Il est étrange aujourd’hui de voir ces partis politiques dialoguer et se rassembler au lieu de leurs querelles habituelles, eux qui se disputaient même au sujet des couleurs, blanc, bleu, jaune, orange et vert. Etrange solidarité de ces mouvements autrefois ennemis héréditaires qui « serrent aujourd’hui les fesses » face au mécontentement populaire.
Mais peut-être est-ce là, cette incapacité de ces appareils politiques à ne pas avoir pu sentir la montée inexorable du malaise social personnifié aujourd’hui par l’élan de la Société Civile incarnée par le Mouvement #YouStink et le rejet massif de ce qui représentait le système adopté au sortir de la Guerre Civile qui nous faisait avaler des couleuvres de tout genre, corruption, meurtres, insécurité, coupures électriques, et d’eau et aujourd’hui même ordures, avec la subtile excuse d’un possible retour à la lutte fratricide en cas de protestation.
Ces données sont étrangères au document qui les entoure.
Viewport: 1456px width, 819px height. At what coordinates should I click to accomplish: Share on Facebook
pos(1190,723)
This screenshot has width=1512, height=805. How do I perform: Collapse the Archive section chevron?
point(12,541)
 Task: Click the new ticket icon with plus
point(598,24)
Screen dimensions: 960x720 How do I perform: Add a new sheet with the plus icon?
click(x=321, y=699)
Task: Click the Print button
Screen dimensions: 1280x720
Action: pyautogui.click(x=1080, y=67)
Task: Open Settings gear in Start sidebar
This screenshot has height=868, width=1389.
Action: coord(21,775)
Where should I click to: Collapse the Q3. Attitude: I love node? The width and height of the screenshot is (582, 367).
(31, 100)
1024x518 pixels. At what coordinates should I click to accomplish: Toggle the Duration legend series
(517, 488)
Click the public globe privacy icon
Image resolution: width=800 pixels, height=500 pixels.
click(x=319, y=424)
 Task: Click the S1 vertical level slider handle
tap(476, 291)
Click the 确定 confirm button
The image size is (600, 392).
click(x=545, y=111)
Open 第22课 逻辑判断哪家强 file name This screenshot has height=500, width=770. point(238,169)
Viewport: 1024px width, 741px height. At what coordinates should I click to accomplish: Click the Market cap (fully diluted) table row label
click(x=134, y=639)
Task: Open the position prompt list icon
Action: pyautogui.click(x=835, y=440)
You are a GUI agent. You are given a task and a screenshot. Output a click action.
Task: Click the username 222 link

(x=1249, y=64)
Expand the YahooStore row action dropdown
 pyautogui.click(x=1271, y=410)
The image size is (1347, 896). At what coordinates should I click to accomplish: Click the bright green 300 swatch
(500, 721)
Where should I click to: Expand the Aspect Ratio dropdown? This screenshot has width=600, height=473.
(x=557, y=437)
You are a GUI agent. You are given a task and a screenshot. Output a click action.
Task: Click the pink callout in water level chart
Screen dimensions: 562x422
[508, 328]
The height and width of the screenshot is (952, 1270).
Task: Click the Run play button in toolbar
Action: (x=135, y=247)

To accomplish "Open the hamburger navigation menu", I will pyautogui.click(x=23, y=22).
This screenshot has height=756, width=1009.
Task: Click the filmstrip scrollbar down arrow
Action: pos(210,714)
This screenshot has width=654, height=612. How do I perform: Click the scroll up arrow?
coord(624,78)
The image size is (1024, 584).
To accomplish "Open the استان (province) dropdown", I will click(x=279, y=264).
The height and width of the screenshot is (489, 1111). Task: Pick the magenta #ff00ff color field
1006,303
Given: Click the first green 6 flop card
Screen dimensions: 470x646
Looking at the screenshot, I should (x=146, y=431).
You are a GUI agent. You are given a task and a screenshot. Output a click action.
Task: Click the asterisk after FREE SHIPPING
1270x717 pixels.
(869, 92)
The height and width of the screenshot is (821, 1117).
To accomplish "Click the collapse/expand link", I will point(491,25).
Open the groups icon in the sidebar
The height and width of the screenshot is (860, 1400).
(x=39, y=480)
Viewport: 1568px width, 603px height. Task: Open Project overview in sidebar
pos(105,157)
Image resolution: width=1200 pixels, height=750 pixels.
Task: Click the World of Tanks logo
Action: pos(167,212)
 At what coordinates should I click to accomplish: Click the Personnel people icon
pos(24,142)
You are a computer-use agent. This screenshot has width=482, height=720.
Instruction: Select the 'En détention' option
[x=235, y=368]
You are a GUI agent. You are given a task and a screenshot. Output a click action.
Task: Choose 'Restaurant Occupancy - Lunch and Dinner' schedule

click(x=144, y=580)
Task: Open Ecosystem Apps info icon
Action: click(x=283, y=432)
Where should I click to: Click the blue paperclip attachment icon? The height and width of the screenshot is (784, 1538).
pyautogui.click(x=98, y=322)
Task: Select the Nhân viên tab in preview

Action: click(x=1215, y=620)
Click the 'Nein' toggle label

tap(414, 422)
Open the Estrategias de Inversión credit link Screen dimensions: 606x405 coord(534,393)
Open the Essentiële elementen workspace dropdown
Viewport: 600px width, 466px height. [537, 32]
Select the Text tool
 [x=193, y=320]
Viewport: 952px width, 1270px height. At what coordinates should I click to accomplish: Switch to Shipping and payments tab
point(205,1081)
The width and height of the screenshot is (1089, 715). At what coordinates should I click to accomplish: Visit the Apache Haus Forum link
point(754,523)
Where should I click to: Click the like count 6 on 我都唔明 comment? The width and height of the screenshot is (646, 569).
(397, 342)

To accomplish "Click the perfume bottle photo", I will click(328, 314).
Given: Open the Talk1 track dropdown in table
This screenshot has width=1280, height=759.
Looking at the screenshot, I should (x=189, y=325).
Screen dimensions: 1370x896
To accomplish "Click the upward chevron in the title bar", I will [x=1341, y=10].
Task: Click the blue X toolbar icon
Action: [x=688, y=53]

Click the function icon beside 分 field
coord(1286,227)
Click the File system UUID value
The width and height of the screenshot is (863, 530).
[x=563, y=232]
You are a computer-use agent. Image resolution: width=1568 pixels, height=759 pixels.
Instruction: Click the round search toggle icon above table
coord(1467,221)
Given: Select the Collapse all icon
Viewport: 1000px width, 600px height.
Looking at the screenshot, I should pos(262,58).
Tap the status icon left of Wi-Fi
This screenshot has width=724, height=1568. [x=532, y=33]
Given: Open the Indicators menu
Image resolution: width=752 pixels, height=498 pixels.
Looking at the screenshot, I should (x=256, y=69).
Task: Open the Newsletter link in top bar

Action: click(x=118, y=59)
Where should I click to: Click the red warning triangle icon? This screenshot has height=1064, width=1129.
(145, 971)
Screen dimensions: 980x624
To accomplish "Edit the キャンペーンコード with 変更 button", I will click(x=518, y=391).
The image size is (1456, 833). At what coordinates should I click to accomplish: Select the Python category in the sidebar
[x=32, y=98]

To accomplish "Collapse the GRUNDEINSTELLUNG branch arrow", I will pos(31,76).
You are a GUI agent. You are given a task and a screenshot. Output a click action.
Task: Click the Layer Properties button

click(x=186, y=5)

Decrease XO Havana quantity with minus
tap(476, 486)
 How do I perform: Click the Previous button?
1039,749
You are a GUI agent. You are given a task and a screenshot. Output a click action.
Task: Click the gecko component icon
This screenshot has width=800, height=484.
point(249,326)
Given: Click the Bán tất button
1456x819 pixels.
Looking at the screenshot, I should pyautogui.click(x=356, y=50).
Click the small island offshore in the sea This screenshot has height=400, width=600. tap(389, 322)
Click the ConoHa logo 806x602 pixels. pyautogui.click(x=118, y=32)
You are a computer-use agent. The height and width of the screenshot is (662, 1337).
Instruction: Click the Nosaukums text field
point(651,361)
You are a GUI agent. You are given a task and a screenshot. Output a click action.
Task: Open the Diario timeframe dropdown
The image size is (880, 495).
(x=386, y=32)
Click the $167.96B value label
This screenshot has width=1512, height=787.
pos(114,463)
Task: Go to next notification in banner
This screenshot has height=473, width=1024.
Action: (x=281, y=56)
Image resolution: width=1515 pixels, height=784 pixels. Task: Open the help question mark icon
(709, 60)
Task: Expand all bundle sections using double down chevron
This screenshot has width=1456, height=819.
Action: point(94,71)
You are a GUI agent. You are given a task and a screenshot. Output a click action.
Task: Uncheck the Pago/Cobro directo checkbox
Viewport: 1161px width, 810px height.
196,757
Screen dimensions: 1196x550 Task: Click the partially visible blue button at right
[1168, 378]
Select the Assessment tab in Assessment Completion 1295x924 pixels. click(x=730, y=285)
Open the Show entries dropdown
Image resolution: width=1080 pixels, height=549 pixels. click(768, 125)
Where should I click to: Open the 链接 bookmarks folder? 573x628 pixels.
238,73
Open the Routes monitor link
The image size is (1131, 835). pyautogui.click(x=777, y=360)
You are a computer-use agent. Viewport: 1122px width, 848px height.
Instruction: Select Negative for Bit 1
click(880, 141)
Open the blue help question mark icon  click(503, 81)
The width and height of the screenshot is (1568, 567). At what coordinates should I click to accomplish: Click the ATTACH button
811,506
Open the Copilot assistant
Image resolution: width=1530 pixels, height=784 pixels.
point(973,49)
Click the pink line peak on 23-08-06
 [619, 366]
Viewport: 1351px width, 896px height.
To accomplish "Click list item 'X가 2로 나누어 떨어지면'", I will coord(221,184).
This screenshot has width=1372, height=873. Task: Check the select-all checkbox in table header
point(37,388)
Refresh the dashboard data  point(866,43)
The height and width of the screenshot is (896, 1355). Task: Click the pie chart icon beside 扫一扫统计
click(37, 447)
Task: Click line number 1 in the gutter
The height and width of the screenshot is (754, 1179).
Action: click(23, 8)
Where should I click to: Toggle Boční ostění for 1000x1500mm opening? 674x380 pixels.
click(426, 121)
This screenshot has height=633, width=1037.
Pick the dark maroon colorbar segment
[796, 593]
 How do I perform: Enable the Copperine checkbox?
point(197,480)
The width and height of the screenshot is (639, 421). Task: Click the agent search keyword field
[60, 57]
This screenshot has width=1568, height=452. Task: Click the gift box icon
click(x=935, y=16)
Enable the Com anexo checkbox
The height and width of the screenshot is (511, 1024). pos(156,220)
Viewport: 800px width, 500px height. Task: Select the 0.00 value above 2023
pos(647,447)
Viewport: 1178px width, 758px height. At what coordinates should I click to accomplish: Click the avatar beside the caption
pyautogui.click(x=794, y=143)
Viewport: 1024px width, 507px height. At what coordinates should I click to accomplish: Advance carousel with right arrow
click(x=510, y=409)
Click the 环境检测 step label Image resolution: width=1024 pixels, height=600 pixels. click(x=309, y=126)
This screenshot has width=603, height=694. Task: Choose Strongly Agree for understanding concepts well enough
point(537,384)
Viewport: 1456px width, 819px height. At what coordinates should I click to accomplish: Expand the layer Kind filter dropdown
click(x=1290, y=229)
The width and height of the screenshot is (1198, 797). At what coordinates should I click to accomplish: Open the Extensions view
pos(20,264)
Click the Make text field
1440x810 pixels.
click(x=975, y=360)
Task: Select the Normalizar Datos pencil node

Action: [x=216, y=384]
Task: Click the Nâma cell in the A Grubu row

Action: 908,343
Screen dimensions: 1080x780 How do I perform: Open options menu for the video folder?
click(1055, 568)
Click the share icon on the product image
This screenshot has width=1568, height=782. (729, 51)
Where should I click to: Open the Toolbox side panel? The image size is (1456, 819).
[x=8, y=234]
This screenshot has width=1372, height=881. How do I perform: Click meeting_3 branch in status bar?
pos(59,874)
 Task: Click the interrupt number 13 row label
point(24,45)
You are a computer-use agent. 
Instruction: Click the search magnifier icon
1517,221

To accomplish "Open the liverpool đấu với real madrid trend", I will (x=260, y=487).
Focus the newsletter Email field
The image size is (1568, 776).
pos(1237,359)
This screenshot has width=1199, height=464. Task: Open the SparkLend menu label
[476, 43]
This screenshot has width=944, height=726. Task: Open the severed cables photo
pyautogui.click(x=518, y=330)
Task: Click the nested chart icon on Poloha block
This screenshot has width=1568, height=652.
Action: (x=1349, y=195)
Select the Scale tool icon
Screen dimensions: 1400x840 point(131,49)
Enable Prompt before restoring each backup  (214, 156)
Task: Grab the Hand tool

Aujourd’hui les ennemis d’autrefois discutent Forces Libanaises avec Courant Patriotique Libre, Courant du Futur avec le Hezbollah, Joumblatt avec tout les partis comme Amal d’ailleurs. Non pas que le dialogue soit néfaste, au contraire mais étrangement, dans ces dialogues, la Société Civile était bien absente. Elle s’est rappelée à leur bon souvenir par les dernières manifestations ou forte de sa légitimité, elle refuse de rentrer à nouveaux dans leurs jeux. Ils discutent, pour autant, évoquent-il des solutions sociales et économiques à nos problèmes quotidiens et cela leur accorde-t-il une nouvelle légitimité à leurs représentants au Pouvoir?
Le Système institué par les accords de Taëf montre désormais ses limites, les institutions gangrenées par des comportements quasi-mafieux sont dépassées. Ils – nos hommes politiques – craquent aujourd’hui mais plient aussi pour le moment comme un roseau au lieu de rompre. Ils tentent de récupérer aujourd’hui ce malaise pour mieux continuer à exploiter le peuple et offrent, face aux questions légitimes des manifestants, des expédiants, ramasser par exemple les ordures au mieux et non de les traiter. Toujours la forme au détriment du fond des problèmes.
Oublions la corruption quasi-institutionnalisée, oublions la paralysie du Système politique en raison du confessionalisme, oublions de mettre sur table, les dossiers critiques, oublions de réformer un système rigide y compris au niveau constitutionnel qui est incapable de fonctionner sans « conseils avisés venu de l’étranger », oublions leurs responsabilité. Oublions tout ce qui nous a mené à la situation actuelle. Selon eux, il s’agit d’être amnésique, sommes-nous trompé dans cet instant d’éveil patriotique en réclamant à avoir un état de droit? A les entendre, on dirait que oui.
Nous vivons – diraient-ils – dans un système parfait et dans le meilleur des Monde, alors que la communauté internationale est désormais consciente du fossé entre gouvernants et gouvernés, s’interroge et n’hésite pas à évoquer la question même de nos politiciens devant les instances internationales les plus hautes. Et de cela, tant le peuple lui-même que nos hommes politiques devraient avoir honte d’être arrivé à exposer ainsi nos ordures.